Updated

Nike Inc. confirmed Friday that it no longer has a relationship with Milwaukee Brewer baseball player Ryan Braun following his 65-game suspension related to a Major League Baseball's drug investigation.

Braun, the 2011 NL MVP, accepted a season-ending 65-game suspension last week after admitting to making "some mistakes" and apologizing to anyone he may have disappointed.

Braun tested positive for elevated testosterone in October 2011 but a 50-game suspension was overturned the following February by an arbitrator who ruled Braun's urine sample was handled improperly.

Espn.com first reported that Nike had dropped Braun.
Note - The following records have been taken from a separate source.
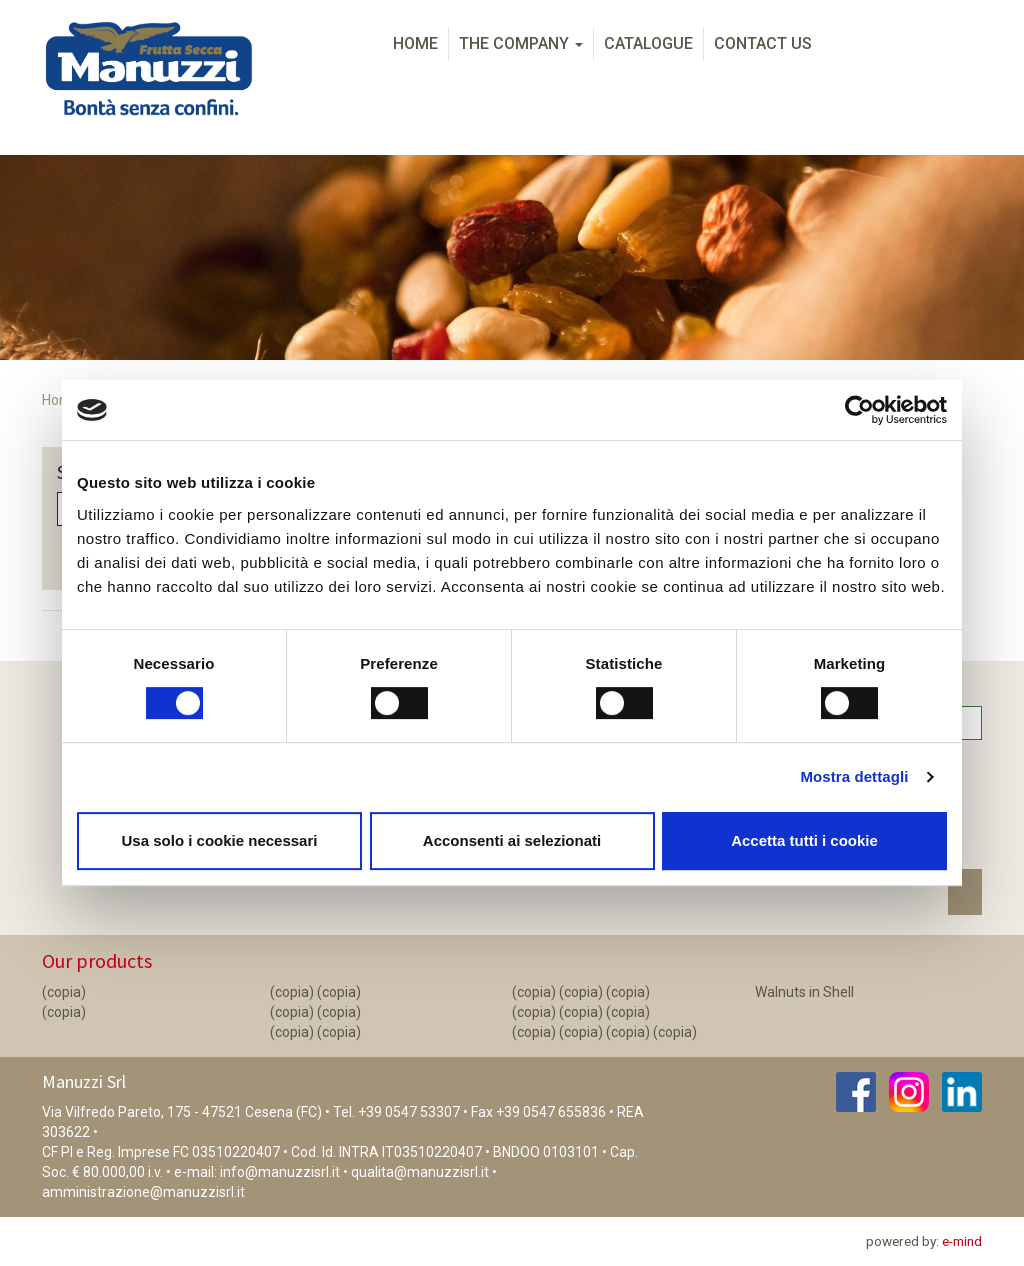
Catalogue (648, 43)
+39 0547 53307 (409, 1112)
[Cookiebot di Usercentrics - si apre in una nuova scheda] (859, 410)
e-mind (962, 1241)
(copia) (64, 992)
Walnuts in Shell (804, 992)
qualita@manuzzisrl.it (420, 1172)
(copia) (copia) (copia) (581, 992)
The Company (521, 43)
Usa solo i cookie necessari (220, 840)
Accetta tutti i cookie (804, 840)
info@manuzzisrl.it (280, 1172)
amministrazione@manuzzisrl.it (143, 1192)
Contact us (763, 43)
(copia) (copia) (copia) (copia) (604, 1032)
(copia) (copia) (315, 992)
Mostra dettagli (854, 776)
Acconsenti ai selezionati (512, 840)
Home (415, 43)
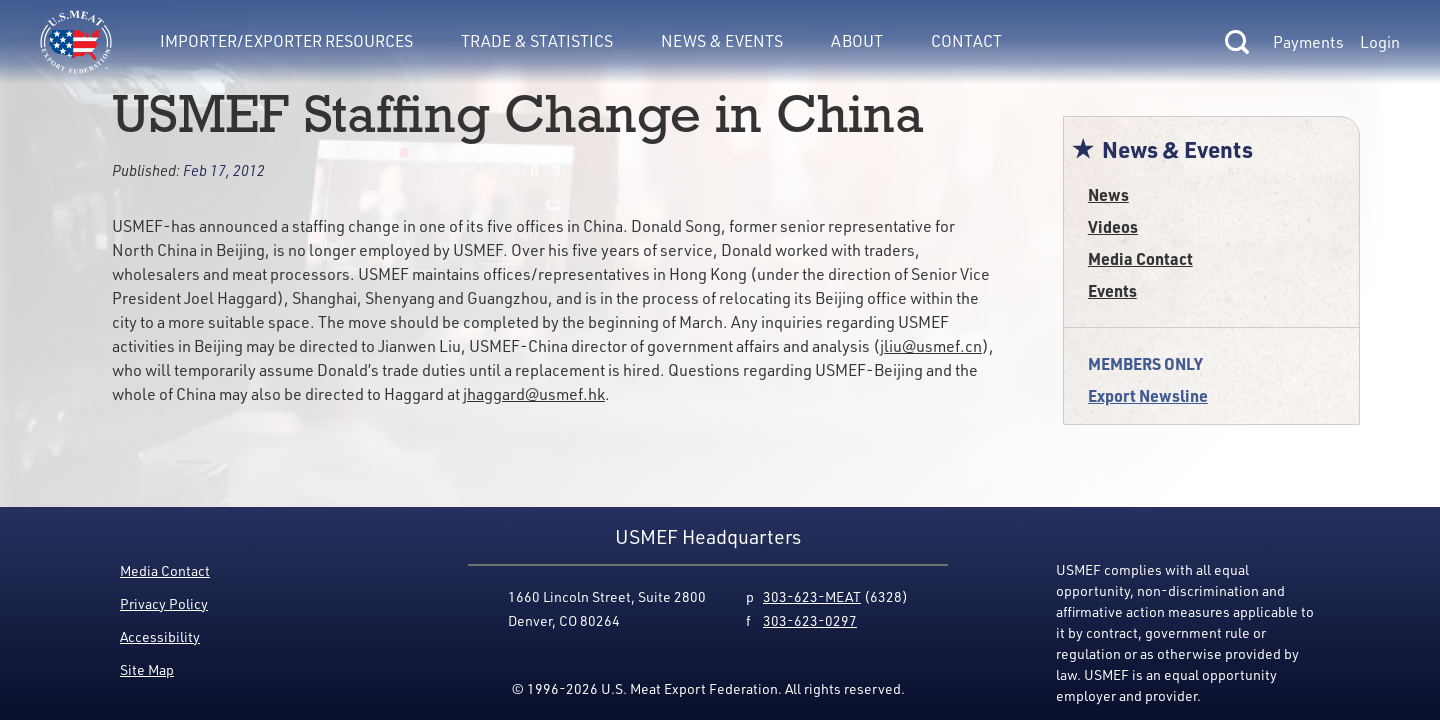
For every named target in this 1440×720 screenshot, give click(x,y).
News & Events (722, 41)
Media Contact (1140, 258)
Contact (966, 41)
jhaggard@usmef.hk (534, 394)
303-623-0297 (810, 620)
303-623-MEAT (812, 596)
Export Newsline (1148, 395)
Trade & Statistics (537, 41)
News (1108, 194)
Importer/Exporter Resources (286, 41)
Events (1112, 290)
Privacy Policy (164, 603)
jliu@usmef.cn (931, 346)
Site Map (147, 669)
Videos (1113, 226)
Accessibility (160, 636)
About (857, 41)
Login (1380, 42)
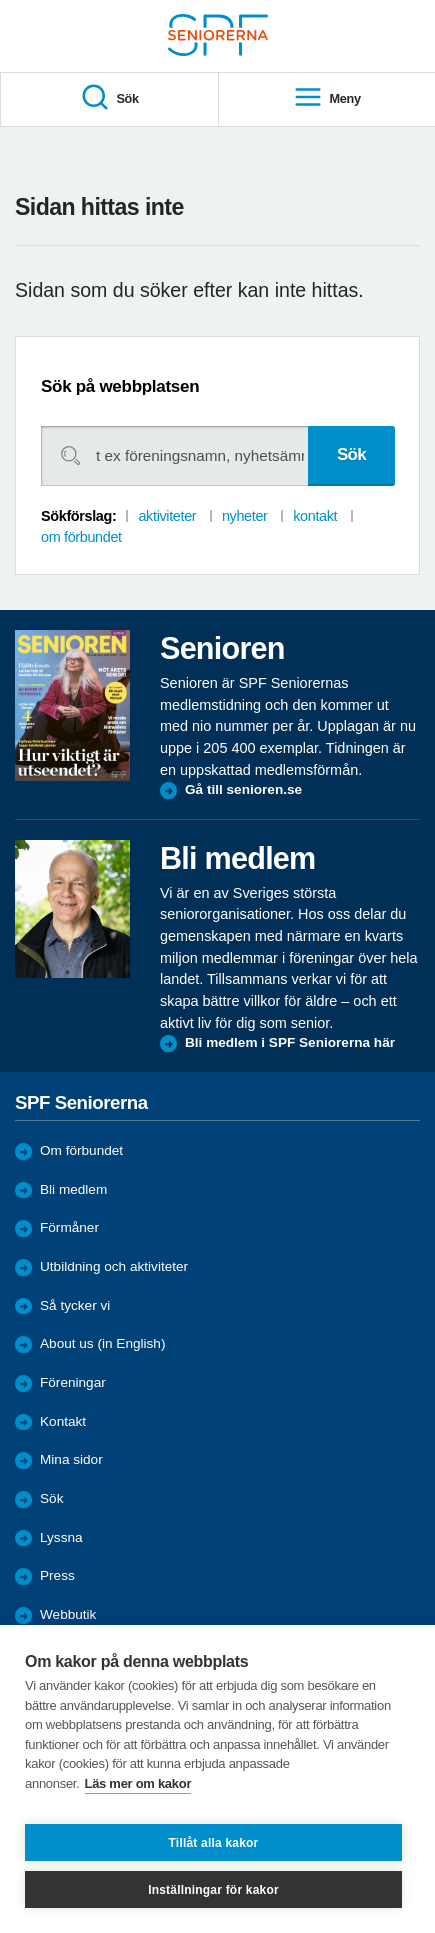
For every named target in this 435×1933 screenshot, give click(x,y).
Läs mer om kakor (138, 1783)
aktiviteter (167, 516)
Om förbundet (81, 1150)
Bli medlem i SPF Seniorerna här (290, 1042)
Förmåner (69, 1227)
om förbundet (81, 537)
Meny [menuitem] (327, 98)
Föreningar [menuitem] (73, 1382)
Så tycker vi (75, 1305)
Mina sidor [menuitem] (71, 1459)
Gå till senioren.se (243, 789)
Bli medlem (73, 1189)
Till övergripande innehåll (0, 0)
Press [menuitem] (57, 1575)
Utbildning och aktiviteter (114, 1266)
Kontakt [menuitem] (63, 1421)
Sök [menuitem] (109, 98)
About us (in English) (102, 1343)
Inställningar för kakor (213, 1890)
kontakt (315, 516)
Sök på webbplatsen (120, 386)
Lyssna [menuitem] (61, 1537)
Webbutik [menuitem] (68, 1614)
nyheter (245, 516)
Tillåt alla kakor (214, 1843)
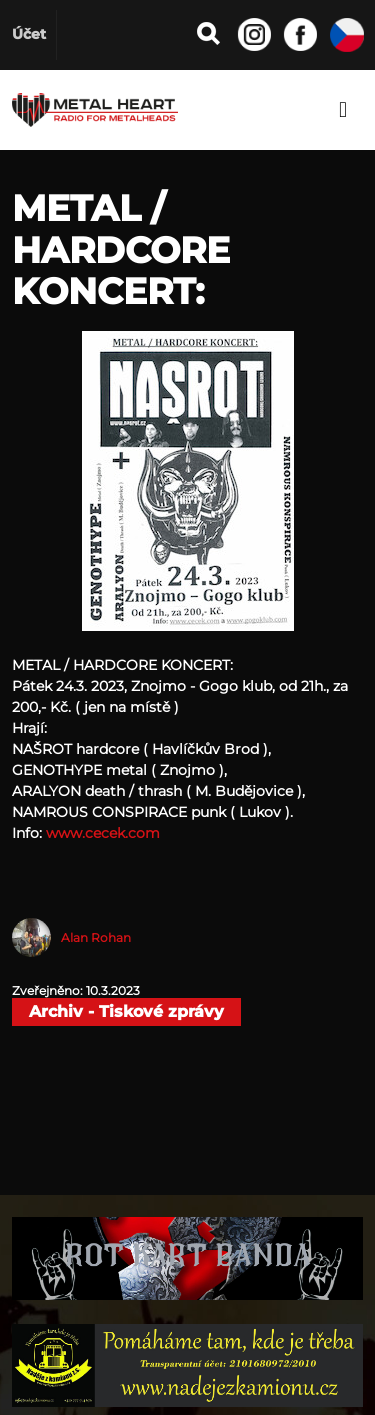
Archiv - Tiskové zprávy (126, 1011)
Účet (29, 34)
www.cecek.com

Braun wore Nike gear and the company sold T-shirts with slogans including "Braun owns Milwaukee" on them.

Nike, which spends millions on endorsements every year, permanently dropped its personal sponsorship of cyclist Lance Armstrong last October in the wake of allegations that he used performance enchancing drugs.

Beaverton, Ore.-based Nike has distanced itself from other scandal-rocked sports stars before and then taken them back once the scandal faded, however.

It dropped football player Michael Vick, now a Philadelphia Eagle, in August 2007 after he filed a plea agreement admitting his involvement in a dogfighting ring. But it re-signed him in July 2011.

It stuck by the Los Angeles Lakers basketball player Kobe Bryant in 2003 after he was arrested on sexual assault charges that were later dropped. Nike, however, didn't use the basketball player in advertising again until 2005.